Commissioners approve FY21 Financial Report

Board of Commissioners
BOC approve alarm ordinance

FANNIN COUNTY, Ga. — The Fannin County Board of Commissioners approved the 2021 fiscal year audit and budget adjustments and the final draft of Fannin County’s Annual Financial Report during their latest meeting.

Chairman Jamie Hensley briefly explained the financial report and audit, emphasizing notable portions.
He first explained that the budget adjustments were mostly made up of salary changes, specifically noting a 3% salary increase and ARPA compensation that was given to county employees.

Hensley then explained that uncertainty from the COVID-19 Pandemic in 2020 led to the “flat” budget for the fiscal year of 2021. He noted that the county made a conservative estimate of revenues, accounting only for property taxes. Despite that, Hensley said the county received more than anticipated: “The general fund increased in fund balance by a little over six million dollars.”

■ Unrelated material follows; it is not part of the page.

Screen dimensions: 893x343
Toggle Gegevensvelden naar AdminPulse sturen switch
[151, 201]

Commissioner Johnny Scearce, who attended the meeting online, said he was “very happy with it.”
“We don’t know what tomorrow is, it’s kind of an uncertain time. So it’s good to have a little cushion,” Commissioner Glenn Patterson followed. He also mentioned two upcoming projects for the county, referring to two recent agreements between the Fannin County Board of Commissioners and other governmental bodies. One will bring a free-standing library to the county, and the other will create an improved recreation center for both county and city residents. Patterson called the projects “good things for Fannin County,” adding, “and we need some funds to make that happen.”

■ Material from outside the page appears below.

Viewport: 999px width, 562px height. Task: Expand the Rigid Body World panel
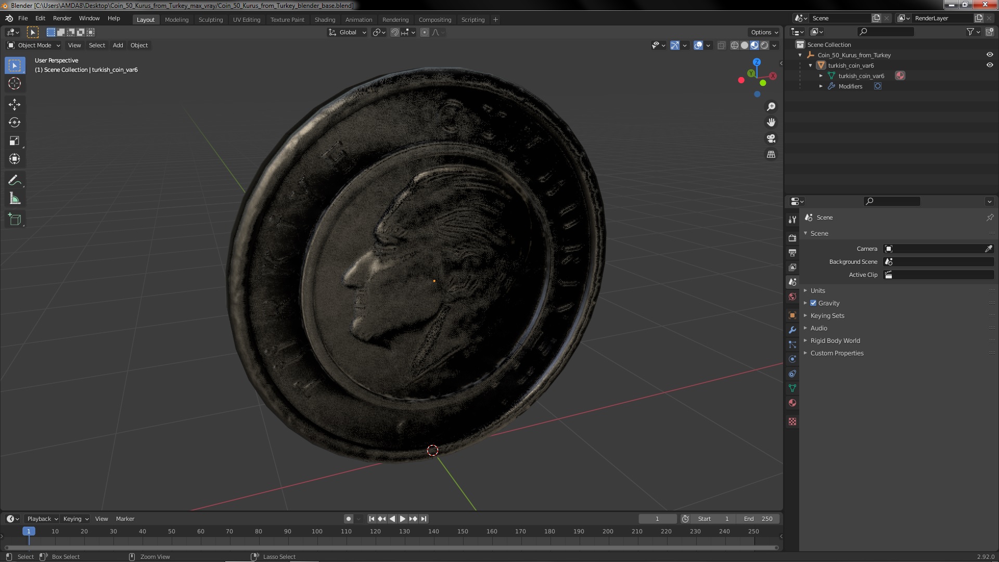(835, 341)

The only other action item on the board’s agenda was the approval of a variance request. The commissioners approved the request, from Fred Glennon and Helen Johnstone, made to place a garage on property off of Highland Gap Road. During the public commentary portion of the meeting, the commissioners also heard from county residents about development and traffic concerns. Expressing the board’s interest in responding to growth in the county, Chairman Hensley told one commentator: “Whether anybody likes it or not, change is inevitable. It’s going to happen. It’s how we manage it.” He continued, “We’re fairly young in our seats. We’re trying to find those answers as quickly as possible.”